The move was intended to allow commissioners time to consider different candidates — but some attendees worried the commissioners were simply putting off their decision to avoid an immediate backlash from the fired-up crowd.

“I think absolute transparency needs to be there if you expect or would like to have full support of the community,” one resident told commissioners. He acknowledged such an application process may be standard but stressed: “It’s a different set of circumstances this time.”

No applications have been filed yet. At press time, though, at least two possible candidates are reportedly being considered for the position.

One is George Grubb, a former Jeff Davis County judge who served until 2014. The other is Larry Francell.

In an interview on Tuesday, Francell said he wasn’t yet sure whether he would seek the temporary judge position. But as he saw it, a “vocal minority” of mask critics at Monday’s meeting were trying to undermine common sense safety measures and were angry at him for fulfilling his duties to protect residents.

Francell, who serves as emergency management coordinator at the discretion of the county judge, noted that his role has been complicated by Sproul-Hurley’s death. “I’m out of a job right now,” he said. But he stressed that he’d served the county for years — including four years as the EMC and another eight as a commissioner — and touted his ability to get grants for the county. He’s also written an over 300-page emergency management plan with dozens of appendices, which primarily addresses wildfires.

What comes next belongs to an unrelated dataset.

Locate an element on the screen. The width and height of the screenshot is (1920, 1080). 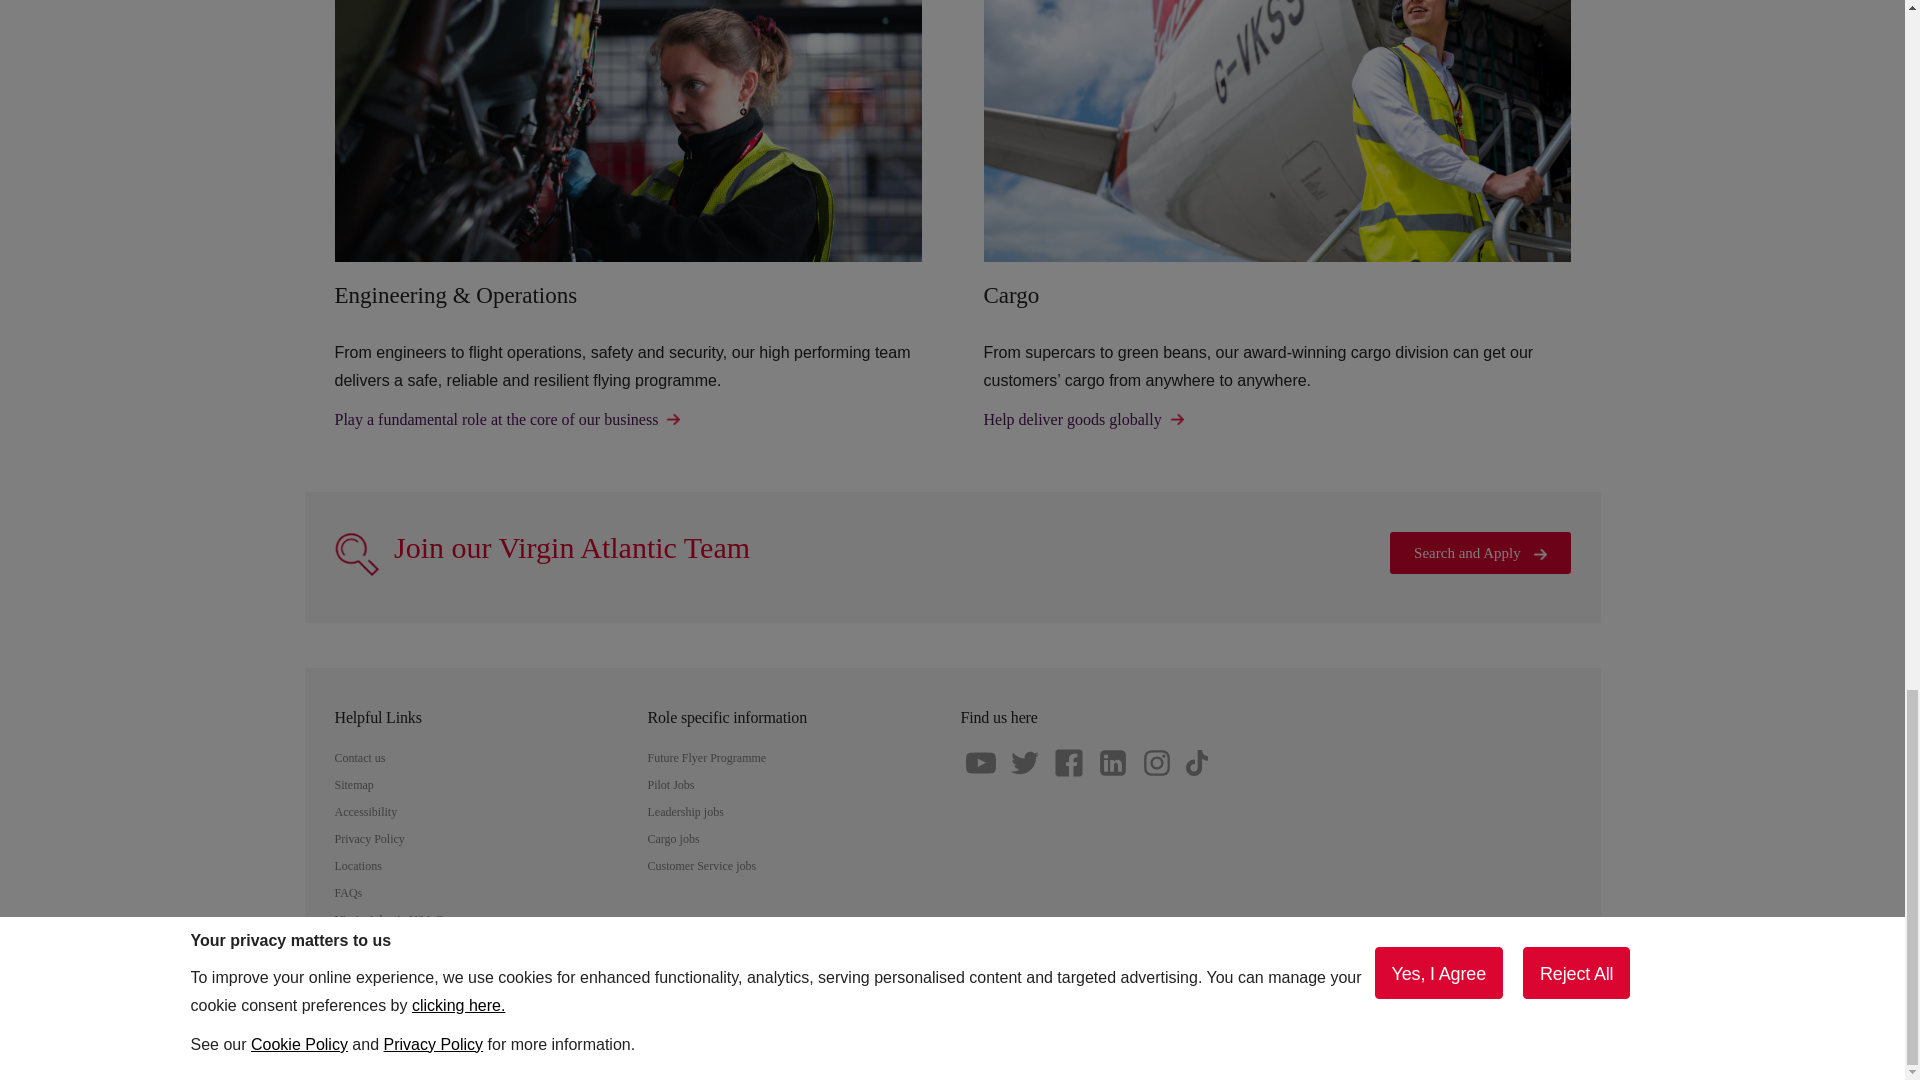
YouTube is located at coordinates (980, 762).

“Why don’t you step up and run for office?” he said of his critics at Monday’s meeting. “Take my job and find grant money for new ambulances and technical rescue gear and training for EMTs. It’s easy to complain.”

The coronavirus crisis will likely continue for at least a few more months, and one of Francell’s critics may well decide to run. But in the meantime, Francell sees his role in straightforward terms. His job, he said, involves “explaining in a rational way that if we’re going to get this [coronavirus] thing under control, this is what we have to do.” And for Francell, that means making calls that won’t always be popular.